By Stephanie Vacchio
Sometimes, some things are so great they need to be pointed out and put on a pedestal. This is not a list of those kinds of things. Rather, here is a list of the things I hated to love, and loved to hate for the past twelve months…
1. Jersey Shore
Picture this: As I write about how bad Jersey Shore is, I am currently in a tanning bed somewhere in New Jersey watching the season three premiere while a professional poof-creator is styling my hair into three feet of Snook-tastic perfection.
Everything about that scenario is true, except for all of it. Well, most of it. I am watching the third season premiere (sadly, sans hair stylist). Which proves my point—this show is like The Situation standing on top of the Staten Island Dump: so gross I do not want to get any closer, but so sweet I literally cannot look away.
2. Sandra Bullock’s Oscar vs. Jesse James
So Sandra Bullock wins an Oscar. Then her lying, cheating, sneaky husband admits to having an affair. What a fabulous way to celebrate the single most important accomplishment of her life! Despite the fact that her husband should have been groveling for forgiveness because he was already way out of his league, Sandra threw him deuces and called it quits. I guess Jesse James isn’t a dead man just yet…

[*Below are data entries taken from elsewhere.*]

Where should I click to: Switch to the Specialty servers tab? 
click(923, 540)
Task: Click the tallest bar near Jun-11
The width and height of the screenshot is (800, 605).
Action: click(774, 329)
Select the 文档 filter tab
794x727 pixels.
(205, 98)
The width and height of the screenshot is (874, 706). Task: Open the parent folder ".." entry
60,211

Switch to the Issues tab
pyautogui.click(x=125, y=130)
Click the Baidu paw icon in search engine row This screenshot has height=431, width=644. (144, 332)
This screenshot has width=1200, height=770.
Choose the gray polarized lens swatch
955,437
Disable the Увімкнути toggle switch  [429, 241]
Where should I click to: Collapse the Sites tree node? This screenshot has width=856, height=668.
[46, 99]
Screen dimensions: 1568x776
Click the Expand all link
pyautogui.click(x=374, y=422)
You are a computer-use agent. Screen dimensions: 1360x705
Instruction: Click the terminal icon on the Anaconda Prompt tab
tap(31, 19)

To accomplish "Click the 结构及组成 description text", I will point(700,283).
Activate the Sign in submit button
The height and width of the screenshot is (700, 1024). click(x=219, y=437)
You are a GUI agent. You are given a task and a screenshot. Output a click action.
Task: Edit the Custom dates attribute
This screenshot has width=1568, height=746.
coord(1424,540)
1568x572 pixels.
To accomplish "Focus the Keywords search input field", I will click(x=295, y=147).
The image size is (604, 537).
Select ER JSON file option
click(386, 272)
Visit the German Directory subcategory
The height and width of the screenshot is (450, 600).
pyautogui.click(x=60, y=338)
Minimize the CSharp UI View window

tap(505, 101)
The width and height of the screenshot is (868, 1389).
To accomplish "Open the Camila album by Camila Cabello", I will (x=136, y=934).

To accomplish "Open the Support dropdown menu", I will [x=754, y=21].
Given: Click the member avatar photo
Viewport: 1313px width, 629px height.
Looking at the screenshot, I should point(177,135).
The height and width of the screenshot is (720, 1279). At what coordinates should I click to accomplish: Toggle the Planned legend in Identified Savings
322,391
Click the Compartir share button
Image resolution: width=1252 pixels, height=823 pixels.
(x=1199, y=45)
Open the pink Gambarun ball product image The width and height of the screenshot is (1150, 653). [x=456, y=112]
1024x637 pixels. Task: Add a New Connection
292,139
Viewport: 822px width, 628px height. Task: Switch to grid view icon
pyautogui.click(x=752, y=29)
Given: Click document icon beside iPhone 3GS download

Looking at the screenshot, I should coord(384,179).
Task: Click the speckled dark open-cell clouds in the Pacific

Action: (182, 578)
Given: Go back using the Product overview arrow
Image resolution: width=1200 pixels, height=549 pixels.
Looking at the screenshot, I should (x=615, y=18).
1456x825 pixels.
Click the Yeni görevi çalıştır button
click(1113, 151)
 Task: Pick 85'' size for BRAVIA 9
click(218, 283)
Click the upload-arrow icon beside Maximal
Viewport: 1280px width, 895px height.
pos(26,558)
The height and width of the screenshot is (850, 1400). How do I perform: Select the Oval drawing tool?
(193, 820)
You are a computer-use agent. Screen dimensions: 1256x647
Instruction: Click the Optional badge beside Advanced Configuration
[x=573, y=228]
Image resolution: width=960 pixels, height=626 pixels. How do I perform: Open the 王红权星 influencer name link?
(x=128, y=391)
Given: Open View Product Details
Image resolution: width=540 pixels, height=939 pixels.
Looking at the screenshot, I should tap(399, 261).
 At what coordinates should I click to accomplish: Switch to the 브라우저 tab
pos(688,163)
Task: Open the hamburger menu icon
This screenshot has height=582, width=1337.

3. Chris Brown’s “Comeback”
Speaking of deuces, did you know that Deuces was the number one song of 2010 according to New York’s Power 105.1?
If you live in the fabulous tri-state area, you know exactly what I am talking about. I can look past Chris Brown’s past mistakes (we are all human), but I cannot look past Power 105’s massive mishap. I can think of about one hundred and four other songs that could have, and should have taken the number one spot
I am going to be honest with you. I have never, not once, woken up in the morning feeling like P. Diddy. And frankly, if I looked in the mirror and saw Diddy staring back at me, I would be concerned.
Nonetheless, Ke$ha’s music speaks to all of us. When you hear “Your Love is My Drug” come on the radio on a Sunday morning and it helps trigger your blurry memory of what you did the night before, you know this girl has a gift unlike any other.
5. Lil Wayne’s Release From Jail
Biggest injustice of 2010. Worse than Taylor Swift robbing Beyoncé of video of the year in 2009. Much, much worse.
6. Hugh Hefner’s Engagement
Let’s do some simple math: Hugh’s fiancée, Crystal Harris, is 24 years old. Hef is 84. By my calculations, when Hef was sitting atop his multi-million dollar empire at the ripe age of 60, Crystal was just about making her way in to this world. Guess when his wives start to look like Playboy hares he trades them in for a brand new baby bunny.
7. LeBronathon and Cliffgate
LeBron went from hero to villain over night. Cliff decided that pinstripes just were not his, or his wife’s, style. Listen Cliff, we are not taking it personally here in New York. We understand that not everyone is superior enough to live in the greatest (sports) city in the world. And as for you LeBron, everyone knows Dwyane Wade is the real star of Miami Thrice.